Parallel Inference Guide¶
This document provides a detailed introduction to TeleFuser's distributed parallel inference architecture, including principles, configuration methods, and usage examples.
Overview¶
TeleFuser provides multi-dimensional parallel inference capabilities, supporting the following parallel strategies:
| Parallel Type | Description | Use Case |
|---|---|---|
| Data Parallel (DP) | Replicate model across GPUs, process different data in parallel | Throughput optimization |
| CFG Parallel | Parallel computation of positive/negative prompts | CFG acceleration |
| Sequence Parallel (SP) | Split long sequences across multiple GPUs | Long video generation |
| Pipeline Parallel (PP) | Split model layers across multiple GPUs | Large model inference |
| Tensor Parallel (TP) | Split tensor dimensions across multiple GPUs | Large model inference |
Architecture Design¶
Device Mesh Layout¶
TeleFuser uses PyTorch DeviceMesh to manage distributed parallelism with dimension order:
from telefuser.distributed import create_device_mesh_from_config
from telefuser.core.config import ParallelConfig
config = ParallelConfig(
device_ids=[0, 1, 2, 3],
dp_degree=1,
cfg_degree=2,
sp_ulysses_degree=2,
sp_ring_degree=1,
pp_degree=1,
tp_degree=1,
)
device_mesh = create_device_mesh_from_config(config)
Core Modules¶
telefuser/distributed/
├── device_mesh.py # DeviceMesh creation and process group management
├── pp_comm.py # Pipeline parallel P2P communication
├── ulysses_comm.py # Ulysses All-to-All communication primitives
├── ring.py # Ring Attention P2P communication
├── parallel_shard.py # Sequence parallel tensor shard/unshard
├── fsdp.py # FSDP data parallel
└── tp_parallelize.py # Tensor parallel utilities
Sequence Parallelism¶
Sequence parallelism is used to process very long sequences (e.g., long videos) by splitting the sequence dimension across multiple GPUs.
Ulysses Attention¶
Sequence parallelism based on All-to-All communication:
Principle: 1. Each GPU holds a portion of the sequence 2. Redistribute heads via All-to-All 3. Each GPU has complete sequence but partial heads 4. After local attention computation, restore via All-to-All
Data Flow:
Input: (B, S_LOCAL, H_GLOBAL, D)
-> All-to-All QKV -> (B, S_GLOBAL, H_LOCAL, D)
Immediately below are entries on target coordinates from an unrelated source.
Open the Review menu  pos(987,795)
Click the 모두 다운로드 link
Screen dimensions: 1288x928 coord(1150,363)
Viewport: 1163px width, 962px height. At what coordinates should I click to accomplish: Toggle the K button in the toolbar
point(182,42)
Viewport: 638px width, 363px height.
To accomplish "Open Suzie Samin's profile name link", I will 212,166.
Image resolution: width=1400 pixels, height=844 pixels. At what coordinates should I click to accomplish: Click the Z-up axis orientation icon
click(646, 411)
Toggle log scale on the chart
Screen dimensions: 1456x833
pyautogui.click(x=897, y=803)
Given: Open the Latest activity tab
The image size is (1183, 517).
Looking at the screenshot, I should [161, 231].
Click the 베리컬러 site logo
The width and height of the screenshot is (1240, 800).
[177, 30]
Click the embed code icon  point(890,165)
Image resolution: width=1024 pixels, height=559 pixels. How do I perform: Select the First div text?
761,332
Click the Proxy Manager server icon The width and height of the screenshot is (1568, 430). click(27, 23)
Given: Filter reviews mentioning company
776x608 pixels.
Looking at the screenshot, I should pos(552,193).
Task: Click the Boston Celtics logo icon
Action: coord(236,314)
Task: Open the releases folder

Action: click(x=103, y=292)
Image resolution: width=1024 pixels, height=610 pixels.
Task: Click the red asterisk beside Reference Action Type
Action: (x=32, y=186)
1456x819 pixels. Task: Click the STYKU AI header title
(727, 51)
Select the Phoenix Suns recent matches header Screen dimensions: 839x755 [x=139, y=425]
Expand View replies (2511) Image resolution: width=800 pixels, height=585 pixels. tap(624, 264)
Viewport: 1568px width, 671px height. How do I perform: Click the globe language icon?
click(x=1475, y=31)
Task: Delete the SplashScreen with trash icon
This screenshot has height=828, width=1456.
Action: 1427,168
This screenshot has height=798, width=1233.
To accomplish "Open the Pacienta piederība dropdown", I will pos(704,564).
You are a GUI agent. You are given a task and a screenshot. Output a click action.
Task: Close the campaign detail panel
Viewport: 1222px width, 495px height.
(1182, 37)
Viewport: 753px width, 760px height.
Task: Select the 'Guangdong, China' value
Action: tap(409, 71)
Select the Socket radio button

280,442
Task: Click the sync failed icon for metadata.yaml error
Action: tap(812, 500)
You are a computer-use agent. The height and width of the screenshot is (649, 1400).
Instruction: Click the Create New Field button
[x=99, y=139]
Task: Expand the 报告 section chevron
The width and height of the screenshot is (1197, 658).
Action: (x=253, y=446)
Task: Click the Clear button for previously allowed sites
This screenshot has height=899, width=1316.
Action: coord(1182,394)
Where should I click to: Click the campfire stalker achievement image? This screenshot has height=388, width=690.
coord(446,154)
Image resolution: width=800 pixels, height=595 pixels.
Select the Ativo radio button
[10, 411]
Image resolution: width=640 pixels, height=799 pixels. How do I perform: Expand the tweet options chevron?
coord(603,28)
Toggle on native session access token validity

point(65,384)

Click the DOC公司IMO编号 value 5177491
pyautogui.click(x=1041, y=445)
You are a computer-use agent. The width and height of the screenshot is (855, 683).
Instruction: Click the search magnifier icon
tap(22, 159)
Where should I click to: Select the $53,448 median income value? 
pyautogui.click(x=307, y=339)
-> Local attention computation
-> All-to-All O -> (B, S_LOCAL, H_GLOBAL, D)
Characteristics: - Communication overhead: 2 All-to-All operations (QKV + Output) - Suitable for medium-length sequences - Requires number of heads to be divisible by GPU count
Ring Attention¶
Sequence parallelism based on P2P communication:
Principle: 1. Each GPU holds a portion of Q and a portion of K/V 2. K/V rotates in a ring of GPUs 3. Each GPU sees all K/V blocks sequentially 4. Uses online softmax to merge attention outputs
Algorithm Flow:
for step in range(world_size):
# 1. Compute attention with current KV chunk
out, lse = attention(q, k, v)
# 2. Send current KV to next GPU
# 3. Receive new KV from previous GPU
next_k, next_v = send_recv_kv(k, v)
# 4. Merge results using online softmax
out, lse = merge_attn_states(prev_out, prev_lse, out, lse)
# 5. Update KV
k, v = next_k, next_v
Characteristics: - Supports arbitrary length sequences - Communication can overlap with computation - Requires attention implementation with log-sum-exp support
USP (Unified Sequence Parallelism)¶
Combined Ulysses + Ring strategy for larger scale parallelism:
Principle: 1. Ring dimension: sequence splitting 2. Ulysses dimension: head splitting 3. Two strategies complement each other, supporting more GPUs
Configuration Example:
# 4 GPU: ring=2, ulysses=2
config = ParallelConfig(
device_ids=[0, 1, 2, 3],
sp_ring_degree=2,
sp_ulysses_degree=2,
)
Async Ulysses (async_usp_forward)¶
Asynchronous All-to-All implementation, overlapping computation and communication:
# Initiate async All-to-All
q_wait = ulysses_scatter_heads(q, group)
k_wait = ulysses_scatter_heads(k, group)
v_wait = ulysses_scatter_heads(v, group)
# Wait for completion
q = q_wait()
k = k_wait()
v = v_wait()
# Compute attention
x = attention(q, k, v)
# Async All-to-All output
out_wait = ulysses_gather_heads(x, group, num_heads=num_heads)
out = out_wait()
Pipeline Parallelism (PP)¶
Split model layers across multiple GPUs for large model inference.
Principle¶
Stage 0 (GPU 0): Embedding + Layers [0:N/4]
↓ send hidden states
Stage 1 (GPU 1): Layers [N/4:N/2]
↓ send hidden states
Stage 2 (GPU 2): Layers [N/2:3N/4]
↓ send hidden states
Stage 3 (GPU 3): Layers [3N/4:N] + Head
↓ output
P2P Communication¶
from telefuser.distributed import PipelineP2PComm, get_pp_group
pp_group = get_pp_group(device_mesh)
comm = PipelineP2PComm(pp_group)
# Send hidden states to next stage
if not comm.is_last_stage:
comm.send_latent(hidden_states)
# Receive hidden states from previous stage
if not comm.is_first_stage:
hidden_states = comm.recv_latent(shape=latent_shape)
Layer Assignment¶
# Automatically assign layers to stages
start_idx, end_idx = comm.get_stage_indices(num_layers)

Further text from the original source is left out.